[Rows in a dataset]
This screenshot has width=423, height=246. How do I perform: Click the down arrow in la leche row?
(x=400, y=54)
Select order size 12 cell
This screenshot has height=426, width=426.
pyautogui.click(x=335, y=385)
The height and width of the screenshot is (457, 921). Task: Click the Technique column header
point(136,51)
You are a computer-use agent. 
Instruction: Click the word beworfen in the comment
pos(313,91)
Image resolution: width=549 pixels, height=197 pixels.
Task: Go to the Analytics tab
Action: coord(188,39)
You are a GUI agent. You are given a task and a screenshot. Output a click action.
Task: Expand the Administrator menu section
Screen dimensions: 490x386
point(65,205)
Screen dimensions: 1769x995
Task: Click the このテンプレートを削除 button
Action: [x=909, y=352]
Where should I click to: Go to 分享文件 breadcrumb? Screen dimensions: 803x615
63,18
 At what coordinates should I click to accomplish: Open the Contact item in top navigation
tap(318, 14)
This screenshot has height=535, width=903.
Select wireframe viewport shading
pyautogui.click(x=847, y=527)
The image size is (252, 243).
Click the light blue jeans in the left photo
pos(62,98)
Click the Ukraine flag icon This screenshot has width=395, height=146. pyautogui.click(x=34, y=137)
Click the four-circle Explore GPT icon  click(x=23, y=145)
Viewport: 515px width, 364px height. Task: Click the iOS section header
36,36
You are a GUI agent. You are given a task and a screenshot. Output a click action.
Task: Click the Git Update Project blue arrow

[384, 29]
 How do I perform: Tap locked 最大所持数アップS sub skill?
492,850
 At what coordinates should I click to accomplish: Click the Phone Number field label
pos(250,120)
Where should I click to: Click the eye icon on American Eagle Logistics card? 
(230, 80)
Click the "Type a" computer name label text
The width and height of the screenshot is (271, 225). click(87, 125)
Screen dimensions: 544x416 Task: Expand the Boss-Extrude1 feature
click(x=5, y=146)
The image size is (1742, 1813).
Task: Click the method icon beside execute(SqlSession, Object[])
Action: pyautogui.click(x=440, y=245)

Stated task: Please copy all of the rows above word for word, with no changes.

Task result:
This screenshot has width=423, height=246. How do I perform: Click the down arrow in la leche row?
(x=400, y=54)
Select order size 12 cell
This screenshot has height=426, width=426.
pyautogui.click(x=335, y=385)
The height and width of the screenshot is (457, 921). Task: Click the Technique column header
point(136,51)
You are a computer-use agent. 
Instruction: Click the word beworfen in the comment
pos(313,91)
Image resolution: width=549 pixels, height=197 pixels.
Task: Go to the Analytics tab
Action: coord(188,39)
You are a GUI agent. You are given a task and a screenshot. Output a click action.
Task: Expand the Administrator menu section
Screen dimensions: 490x386
point(65,205)
Screen dimensions: 1769x995
Task: Click the このテンプレートを削除 button
Action: [x=909, y=352]
Where should I click to: Go to 分享文件 breadcrumb? Screen dimensions: 803x615
63,18
 At what coordinates should I click to accomplish: Open the Contact item in top navigation
tap(318, 14)
This screenshot has height=535, width=903.
Select wireframe viewport shading
pyautogui.click(x=847, y=527)
The image size is (252, 243).
Click the light blue jeans in the left photo
pos(62,98)
Click the Ukraine flag icon This screenshot has width=395, height=146. pyautogui.click(x=34, y=137)
Click the four-circle Explore GPT icon  click(x=23, y=145)
Viewport: 515px width, 364px height. Task: Click the iOS section header
36,36
You are a GUI agent. You are given a task and a screenshot. Output a click action.
Task: Click the Git Update Project blue arrow

[384, 29]
 How do I perform: Tap locked 最大所持数アップS sub skill?
492,850
 At what coordinates should I click to accomplish: Click the Phone Number field label
pos(250,120)
Where should I click to: Click the eye icon on American Eagle Logistics card? 
(230, 80)
Click the "Type a" computer name label text
The width and height of the screenshot is (271, 225). click(87, 125)
Screen dimensions: 544x416 Task: Expand the Boss-Extrude1 feature
click(x=5, y=146)
The image size is (1742, 1813).
Task: Click the method icon beside execute(SqlSession, Object[])
Action: pyautogui.click(x=440, y=245)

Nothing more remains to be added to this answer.